Homily of Cardinal Justin Rigali
Mass on Ash Wednesday
Cathedral Basilica of Saints Peter and Paul
March 1, 2006
Dear Friends in our Lord Jesus Christ,
Today, Ash Wednesday, we begin an important journey. It is a journey that we make together with Jesus, and the journey takes Jesus and us all the way to Calvary. Our Lenten season will culminate in the Death of Jesus on Good Friday and then, finally, with His glorious Resurrection.
We know—as we ask ourselves the purpose of this journey on the part of Jesus all the way to Calvary, all the way to the shedding of His blood on the Cross—that this journey was made out of love for us. It was a journey by which Christ would gain His goal, and His goal through his death on Calvary was to take away the sins of the world, to take away our sins. Jesus knew that we needed redemption and His love for us prompted Him to make this journey to Jerusalem, to Calvary. For us, too, dear friends, our Lenten celebration is a journey of love in which we endeavor to return God’s love. In a very special way, we do this by a concerted effort to renounce sin.
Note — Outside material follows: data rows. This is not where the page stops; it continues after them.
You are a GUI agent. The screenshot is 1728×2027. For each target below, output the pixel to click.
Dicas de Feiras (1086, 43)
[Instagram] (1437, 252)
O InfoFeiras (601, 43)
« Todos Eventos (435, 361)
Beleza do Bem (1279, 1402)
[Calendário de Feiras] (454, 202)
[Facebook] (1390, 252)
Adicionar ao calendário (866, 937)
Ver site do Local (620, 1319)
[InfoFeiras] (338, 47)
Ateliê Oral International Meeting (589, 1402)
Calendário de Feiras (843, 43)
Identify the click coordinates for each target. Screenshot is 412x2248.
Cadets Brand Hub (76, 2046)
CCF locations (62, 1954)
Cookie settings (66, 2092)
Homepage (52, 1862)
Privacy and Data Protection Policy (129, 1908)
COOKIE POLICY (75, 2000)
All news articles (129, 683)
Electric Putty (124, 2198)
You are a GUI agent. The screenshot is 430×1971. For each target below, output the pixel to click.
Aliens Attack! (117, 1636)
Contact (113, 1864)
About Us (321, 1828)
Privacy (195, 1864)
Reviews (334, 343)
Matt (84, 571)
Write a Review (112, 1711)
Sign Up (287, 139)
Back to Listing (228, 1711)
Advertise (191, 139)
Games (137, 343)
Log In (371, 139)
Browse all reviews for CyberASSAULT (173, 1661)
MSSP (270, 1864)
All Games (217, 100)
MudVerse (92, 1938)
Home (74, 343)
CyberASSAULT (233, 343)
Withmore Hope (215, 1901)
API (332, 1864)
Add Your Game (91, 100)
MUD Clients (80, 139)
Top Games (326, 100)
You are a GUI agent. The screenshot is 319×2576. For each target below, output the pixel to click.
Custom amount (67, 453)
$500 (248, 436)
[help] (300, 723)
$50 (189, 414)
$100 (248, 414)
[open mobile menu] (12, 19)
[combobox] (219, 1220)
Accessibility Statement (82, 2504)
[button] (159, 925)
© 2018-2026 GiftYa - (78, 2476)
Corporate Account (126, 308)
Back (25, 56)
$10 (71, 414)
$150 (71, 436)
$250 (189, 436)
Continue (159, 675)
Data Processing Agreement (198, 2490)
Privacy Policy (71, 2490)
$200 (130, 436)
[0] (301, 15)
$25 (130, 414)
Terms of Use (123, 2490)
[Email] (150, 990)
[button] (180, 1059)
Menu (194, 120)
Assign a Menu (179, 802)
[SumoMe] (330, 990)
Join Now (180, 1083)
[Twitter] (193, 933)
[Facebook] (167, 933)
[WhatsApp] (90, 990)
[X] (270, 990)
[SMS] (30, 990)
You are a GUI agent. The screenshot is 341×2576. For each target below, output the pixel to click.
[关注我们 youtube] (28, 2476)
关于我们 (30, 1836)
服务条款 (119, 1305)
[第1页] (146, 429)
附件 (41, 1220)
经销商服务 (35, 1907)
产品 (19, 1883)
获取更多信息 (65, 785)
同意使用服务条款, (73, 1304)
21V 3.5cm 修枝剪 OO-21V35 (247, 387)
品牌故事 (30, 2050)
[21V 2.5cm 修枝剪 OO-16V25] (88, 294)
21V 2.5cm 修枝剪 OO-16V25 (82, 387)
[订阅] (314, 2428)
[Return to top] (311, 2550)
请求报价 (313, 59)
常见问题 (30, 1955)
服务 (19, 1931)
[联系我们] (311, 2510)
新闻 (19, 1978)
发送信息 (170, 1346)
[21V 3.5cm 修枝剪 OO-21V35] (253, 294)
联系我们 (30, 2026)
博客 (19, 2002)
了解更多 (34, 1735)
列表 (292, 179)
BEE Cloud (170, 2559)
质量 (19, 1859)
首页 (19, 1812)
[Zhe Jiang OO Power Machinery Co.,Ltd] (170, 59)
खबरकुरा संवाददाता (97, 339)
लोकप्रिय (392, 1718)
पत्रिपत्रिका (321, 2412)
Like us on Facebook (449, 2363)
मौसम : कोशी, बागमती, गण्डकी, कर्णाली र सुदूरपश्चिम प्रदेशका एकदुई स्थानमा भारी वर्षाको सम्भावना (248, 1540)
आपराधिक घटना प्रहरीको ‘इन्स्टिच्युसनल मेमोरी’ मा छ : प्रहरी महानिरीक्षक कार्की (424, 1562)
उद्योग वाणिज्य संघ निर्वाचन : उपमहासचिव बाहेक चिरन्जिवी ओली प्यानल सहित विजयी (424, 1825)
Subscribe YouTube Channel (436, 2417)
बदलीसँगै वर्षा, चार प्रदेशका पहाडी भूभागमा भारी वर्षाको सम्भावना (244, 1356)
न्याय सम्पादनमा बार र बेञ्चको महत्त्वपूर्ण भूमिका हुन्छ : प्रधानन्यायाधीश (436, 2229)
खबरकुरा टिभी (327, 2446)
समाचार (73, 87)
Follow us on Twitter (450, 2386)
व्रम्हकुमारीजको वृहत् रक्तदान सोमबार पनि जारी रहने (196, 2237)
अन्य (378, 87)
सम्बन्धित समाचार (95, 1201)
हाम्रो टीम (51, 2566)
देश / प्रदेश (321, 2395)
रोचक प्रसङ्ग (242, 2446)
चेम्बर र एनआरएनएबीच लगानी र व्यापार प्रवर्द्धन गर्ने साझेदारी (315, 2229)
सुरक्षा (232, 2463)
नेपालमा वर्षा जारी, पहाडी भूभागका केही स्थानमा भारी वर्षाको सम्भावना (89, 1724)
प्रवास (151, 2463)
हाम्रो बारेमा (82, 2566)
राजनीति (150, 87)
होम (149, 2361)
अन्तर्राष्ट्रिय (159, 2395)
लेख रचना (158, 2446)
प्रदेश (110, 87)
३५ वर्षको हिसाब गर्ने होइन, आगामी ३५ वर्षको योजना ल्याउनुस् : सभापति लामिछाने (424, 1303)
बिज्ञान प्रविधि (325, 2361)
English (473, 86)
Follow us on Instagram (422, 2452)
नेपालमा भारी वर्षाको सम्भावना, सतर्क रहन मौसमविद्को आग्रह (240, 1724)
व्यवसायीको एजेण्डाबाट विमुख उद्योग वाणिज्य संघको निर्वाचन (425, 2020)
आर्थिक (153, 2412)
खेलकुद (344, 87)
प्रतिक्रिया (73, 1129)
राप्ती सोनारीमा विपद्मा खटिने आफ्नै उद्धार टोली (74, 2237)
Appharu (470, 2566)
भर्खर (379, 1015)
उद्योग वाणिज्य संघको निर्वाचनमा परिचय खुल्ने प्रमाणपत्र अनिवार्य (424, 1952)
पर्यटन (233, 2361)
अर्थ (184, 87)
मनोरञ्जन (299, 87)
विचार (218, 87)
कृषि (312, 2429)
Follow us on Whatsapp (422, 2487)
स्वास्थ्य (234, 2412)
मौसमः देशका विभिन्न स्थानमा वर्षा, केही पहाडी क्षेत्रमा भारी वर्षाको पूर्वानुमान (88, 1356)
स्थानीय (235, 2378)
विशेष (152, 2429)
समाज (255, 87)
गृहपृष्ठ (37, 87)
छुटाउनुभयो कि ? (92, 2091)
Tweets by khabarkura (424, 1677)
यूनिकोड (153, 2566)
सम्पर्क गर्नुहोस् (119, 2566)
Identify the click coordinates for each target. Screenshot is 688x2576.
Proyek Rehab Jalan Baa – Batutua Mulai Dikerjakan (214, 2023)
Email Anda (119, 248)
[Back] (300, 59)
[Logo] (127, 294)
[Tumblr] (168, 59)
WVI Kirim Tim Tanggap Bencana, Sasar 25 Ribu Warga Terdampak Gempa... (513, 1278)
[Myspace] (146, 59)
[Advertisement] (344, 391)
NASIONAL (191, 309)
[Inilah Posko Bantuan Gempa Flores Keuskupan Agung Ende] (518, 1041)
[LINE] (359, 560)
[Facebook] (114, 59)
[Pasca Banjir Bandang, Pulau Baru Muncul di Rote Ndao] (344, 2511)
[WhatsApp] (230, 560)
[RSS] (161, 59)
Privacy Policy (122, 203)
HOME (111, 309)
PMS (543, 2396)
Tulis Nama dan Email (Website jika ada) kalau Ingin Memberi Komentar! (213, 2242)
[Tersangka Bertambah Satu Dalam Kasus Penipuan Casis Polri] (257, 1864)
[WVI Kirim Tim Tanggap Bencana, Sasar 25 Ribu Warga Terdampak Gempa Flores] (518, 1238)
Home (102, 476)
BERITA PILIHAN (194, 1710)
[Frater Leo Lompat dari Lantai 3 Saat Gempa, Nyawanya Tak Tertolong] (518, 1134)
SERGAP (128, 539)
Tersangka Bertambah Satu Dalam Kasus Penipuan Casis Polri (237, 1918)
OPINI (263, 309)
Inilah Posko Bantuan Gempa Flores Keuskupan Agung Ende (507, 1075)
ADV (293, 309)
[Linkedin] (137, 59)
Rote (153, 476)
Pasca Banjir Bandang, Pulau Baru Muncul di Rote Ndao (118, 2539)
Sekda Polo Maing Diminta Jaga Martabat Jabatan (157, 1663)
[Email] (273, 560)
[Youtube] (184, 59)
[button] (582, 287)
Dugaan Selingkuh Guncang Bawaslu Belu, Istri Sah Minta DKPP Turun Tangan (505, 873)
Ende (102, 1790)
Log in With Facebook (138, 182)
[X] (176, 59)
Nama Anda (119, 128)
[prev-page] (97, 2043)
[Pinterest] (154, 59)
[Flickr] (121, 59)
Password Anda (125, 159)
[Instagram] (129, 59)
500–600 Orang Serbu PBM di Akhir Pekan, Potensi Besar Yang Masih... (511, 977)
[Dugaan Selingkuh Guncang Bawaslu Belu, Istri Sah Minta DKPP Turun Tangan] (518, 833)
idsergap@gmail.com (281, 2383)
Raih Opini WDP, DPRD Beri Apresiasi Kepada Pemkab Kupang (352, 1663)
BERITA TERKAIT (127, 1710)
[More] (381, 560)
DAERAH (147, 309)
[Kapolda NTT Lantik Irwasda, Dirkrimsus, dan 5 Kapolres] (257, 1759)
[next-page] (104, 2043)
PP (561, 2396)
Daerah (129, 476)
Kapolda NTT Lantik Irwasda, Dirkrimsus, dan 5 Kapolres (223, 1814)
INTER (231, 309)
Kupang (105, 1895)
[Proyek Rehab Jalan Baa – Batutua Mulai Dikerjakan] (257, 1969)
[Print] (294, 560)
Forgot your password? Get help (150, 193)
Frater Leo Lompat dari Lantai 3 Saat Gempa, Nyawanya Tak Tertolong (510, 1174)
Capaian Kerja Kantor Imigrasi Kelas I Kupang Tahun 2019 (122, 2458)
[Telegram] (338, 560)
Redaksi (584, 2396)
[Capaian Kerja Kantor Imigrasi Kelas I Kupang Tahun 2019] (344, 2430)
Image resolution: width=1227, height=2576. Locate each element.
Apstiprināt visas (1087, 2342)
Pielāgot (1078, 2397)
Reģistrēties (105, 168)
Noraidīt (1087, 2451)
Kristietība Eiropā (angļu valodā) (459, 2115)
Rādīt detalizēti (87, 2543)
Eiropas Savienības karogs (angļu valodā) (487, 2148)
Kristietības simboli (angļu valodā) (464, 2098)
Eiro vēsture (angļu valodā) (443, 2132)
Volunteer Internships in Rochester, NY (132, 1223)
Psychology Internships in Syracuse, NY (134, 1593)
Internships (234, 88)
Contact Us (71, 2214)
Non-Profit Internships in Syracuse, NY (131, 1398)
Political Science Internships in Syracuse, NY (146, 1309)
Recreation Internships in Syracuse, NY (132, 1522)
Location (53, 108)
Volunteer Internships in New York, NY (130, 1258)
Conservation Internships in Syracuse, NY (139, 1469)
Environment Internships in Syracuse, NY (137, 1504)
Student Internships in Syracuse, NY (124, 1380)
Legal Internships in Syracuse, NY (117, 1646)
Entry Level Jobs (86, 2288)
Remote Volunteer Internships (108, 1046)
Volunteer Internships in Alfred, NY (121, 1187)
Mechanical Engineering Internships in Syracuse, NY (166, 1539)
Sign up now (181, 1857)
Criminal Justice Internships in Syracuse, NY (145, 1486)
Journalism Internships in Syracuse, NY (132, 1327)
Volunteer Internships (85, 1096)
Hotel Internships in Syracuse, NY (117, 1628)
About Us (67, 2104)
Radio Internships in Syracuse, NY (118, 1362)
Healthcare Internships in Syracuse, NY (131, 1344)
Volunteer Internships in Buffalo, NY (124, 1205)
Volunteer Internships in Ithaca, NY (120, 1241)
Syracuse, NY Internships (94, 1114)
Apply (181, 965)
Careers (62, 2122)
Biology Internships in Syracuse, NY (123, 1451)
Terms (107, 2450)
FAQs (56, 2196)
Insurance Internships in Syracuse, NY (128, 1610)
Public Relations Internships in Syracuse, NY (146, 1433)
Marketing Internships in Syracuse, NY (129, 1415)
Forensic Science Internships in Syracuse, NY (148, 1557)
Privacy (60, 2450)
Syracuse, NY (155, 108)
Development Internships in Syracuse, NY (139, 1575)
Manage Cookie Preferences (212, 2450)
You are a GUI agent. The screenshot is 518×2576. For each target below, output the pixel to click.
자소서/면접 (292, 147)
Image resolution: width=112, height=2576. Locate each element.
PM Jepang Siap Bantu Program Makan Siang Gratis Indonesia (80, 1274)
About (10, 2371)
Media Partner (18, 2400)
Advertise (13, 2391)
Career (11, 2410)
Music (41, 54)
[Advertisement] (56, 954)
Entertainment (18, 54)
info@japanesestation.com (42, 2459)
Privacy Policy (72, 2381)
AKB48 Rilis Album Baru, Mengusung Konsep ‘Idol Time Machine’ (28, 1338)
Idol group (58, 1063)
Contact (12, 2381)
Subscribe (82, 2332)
We are called upon, in our first reading today, to turn to God. Lent is a wonderful opportunity in our life. God is calling us. And just as Jesus laid down His life out of love for us, so now He asks us out of love for Him and His Father in heaven to make the effort to turn to Him and to renounce sin, in order to live for God.
Did you notice in our second reading from Saint Paul the extraordinary expression that the Apostle used? Saint Paul said, as he was describing the fact that Jesus took upon Himself all the sins of the world on Calvary—and he uses a dramatic expression!—Christ became sin. It is this expression that helps us to understand just how much the sins of the world weighed upon Christ. So much so that Saint Paul says He became sin—He who was the Son of God, He who was absolutely sinless Himself. In taking upon Himself the sins of the world, our sins, He became sin. But Saint Paul goes on to explain that Christ became sin, with all this weight, precisely so that we might become the righteousness, the holiness of God, that we might become worthy of our vocation as children of God.
Today, dear Friends, during this special period of grace in the life of the Church and in our own lives, Jesus Himself speaks to us in the Gospel and He gives us an indication of how we might respond to His call, how we might turn to God during Lent. Jesus Himself suggests three things. One of them is prayer. Through prayer we have a wonderful opportunity to connect with God. And then Jesus also points out to us the possibility of fasting. Although the fasting of the Church is very mitigated, today is one of the days in which we are asked—just today and Good Friday—to make an effort to fast a bit. And the third thing that Jesus Himself speaks to us about is almsgiving. We who have received so much from God, we who have been pardoned our sins, we who have been redeemed are now asked to go out of ourselves, to turn to our neighbor, to turn to those in need, to turn in mercy and almsgiving to help relieve the tremendous needs of the world.
Our Holy Father Pope Benedict XVI has just encouraged us, since we are loved by God so much, to be mindful of all the needs of our brothers and sisters throughout the world, to be mindful of suffering, to be mindful of poverty. And so we have the possibility, which is a great thing in the tradition of the Church, to be generous, to give of ourselves, to give back to God a part of what He has given to us.
Dear friends, with determination, with great gratitude to God, with joy in our hearts we begin our journey to Jerusalem, we begin our journey to Calvary together with Jesus Christ. And just as His journey was motivated completely by love for us so our journey is motivated by an attempt to return the love with which we have been loved by God in Christ Jesus our Lord. Amen.